RAW DATA:
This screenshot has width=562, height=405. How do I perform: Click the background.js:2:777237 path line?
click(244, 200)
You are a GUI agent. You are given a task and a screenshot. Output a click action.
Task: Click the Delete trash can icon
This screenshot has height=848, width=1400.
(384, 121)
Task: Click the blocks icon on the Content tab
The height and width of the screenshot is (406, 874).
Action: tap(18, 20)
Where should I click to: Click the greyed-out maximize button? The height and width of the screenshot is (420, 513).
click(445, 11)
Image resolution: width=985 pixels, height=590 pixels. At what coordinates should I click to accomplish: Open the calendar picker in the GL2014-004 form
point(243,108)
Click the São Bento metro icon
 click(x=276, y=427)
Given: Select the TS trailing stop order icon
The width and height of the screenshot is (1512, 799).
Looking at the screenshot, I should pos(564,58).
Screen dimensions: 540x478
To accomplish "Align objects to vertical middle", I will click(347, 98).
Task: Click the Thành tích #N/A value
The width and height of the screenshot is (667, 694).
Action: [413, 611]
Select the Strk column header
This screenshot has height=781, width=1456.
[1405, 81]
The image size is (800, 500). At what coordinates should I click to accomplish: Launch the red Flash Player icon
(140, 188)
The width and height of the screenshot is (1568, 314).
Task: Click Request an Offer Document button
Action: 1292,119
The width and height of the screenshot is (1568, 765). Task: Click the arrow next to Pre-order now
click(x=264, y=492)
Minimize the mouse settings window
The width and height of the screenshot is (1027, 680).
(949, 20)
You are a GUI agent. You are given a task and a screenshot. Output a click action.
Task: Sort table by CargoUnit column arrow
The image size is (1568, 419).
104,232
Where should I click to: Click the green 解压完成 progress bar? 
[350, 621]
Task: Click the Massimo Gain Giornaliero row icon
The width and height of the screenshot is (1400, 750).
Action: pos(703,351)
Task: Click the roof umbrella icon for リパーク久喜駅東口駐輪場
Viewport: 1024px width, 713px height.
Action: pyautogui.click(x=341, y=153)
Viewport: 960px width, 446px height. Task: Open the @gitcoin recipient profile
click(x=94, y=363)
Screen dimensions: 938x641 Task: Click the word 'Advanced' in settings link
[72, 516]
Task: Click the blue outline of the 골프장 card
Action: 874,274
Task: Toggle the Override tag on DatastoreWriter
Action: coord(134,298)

TASK DETAILS: The full listing above should be returned exactly as supplied.

ANSWER SPACE:
This screenshot has width=562, height=405. How do I perform: Click the background.js:2:777237 path line?
click(244, 200)
You are a GUI agent. You are given a task and a screenshot. Output a click action.
Task: Click the Delete trash can icon
This screenshot has height=848, width=1400.
(384, 121)
Task: Click the blocks icon on the Content tab
The height and width of the screenshot is (406, 874).
Action: tap(18, 20)
Where should I click to: Click the greyed-out maximize button? The height and width of the screenshot is (420, 513).
click(445, 11)
Image resolution: width=985 pixels, height=590 pixels. At what coordinates should I click to accomplish: Open the calendar picker in the GL2014-004 form
point(243,108)
Click the São Bento metro icon
 click(x=276, y=427)
Given: Select the TS trailing stop order icon
The width and height of the screenshot is (1512, 799).
Looking at the screenshot, I should pos(564,58).
Screen dimensions: 540x478
To accomplish "Align objects to vertical middle", I will click(347, 98).
Task: Click the Thành tích #N/A value
The width and height of the screenshot is (667, 694).
Action: [413, 611]
Select the Strk column header
This screenshot has height=781, width=1456.
[1405, 81]
The image size is (800, 500). At what coordinates should I click to accomplish: Launch the red Flash Player icon
(140, 188)
The width and height of the screenshot is (1568, 314).
Task: Click Request an Offer Document button
Action: 1292,119
The width and height of the screenshot is (1568, 765). Task: Click the arrow next to Pre-order now
click(x=264, y=492)
Minimize the mouse settings window
The width and height of the screenshot is (1027, 680).
(949, 20)
You are a GUI agent. You are given a task and a screenshot. Output a click action.
Task: Sort table by CargoUnit column arrow
The image size is (1568, 419).
104,232
Where should I click to: Click the green 解压完成 progress bar? 
[350, 621]
Task: Click the Massimo Gain Giornaliero row icon
The width and height of the screenshot is (1400, 750).
Action: pos(703,351)
Task: Click the roof umbrella icon for リパーク久喜駅東口駐輪場
Viewport: 1024px width, 713px height.
Action: pyautogui.click(x=341, y=153)
Viewport: 960px width, 446px height. Task: Open the @gitcoin recipient profile
click(x=94, y=363)
Screen dimensions: 938x641 Task: Click the word 'Advanced' in settings link
[72, 516]
Task: Click the blue outline of the 골프장 card
Action: 874,274
Task: Toggle the Override tag on DatastoreWriter
Action: coord(134,298)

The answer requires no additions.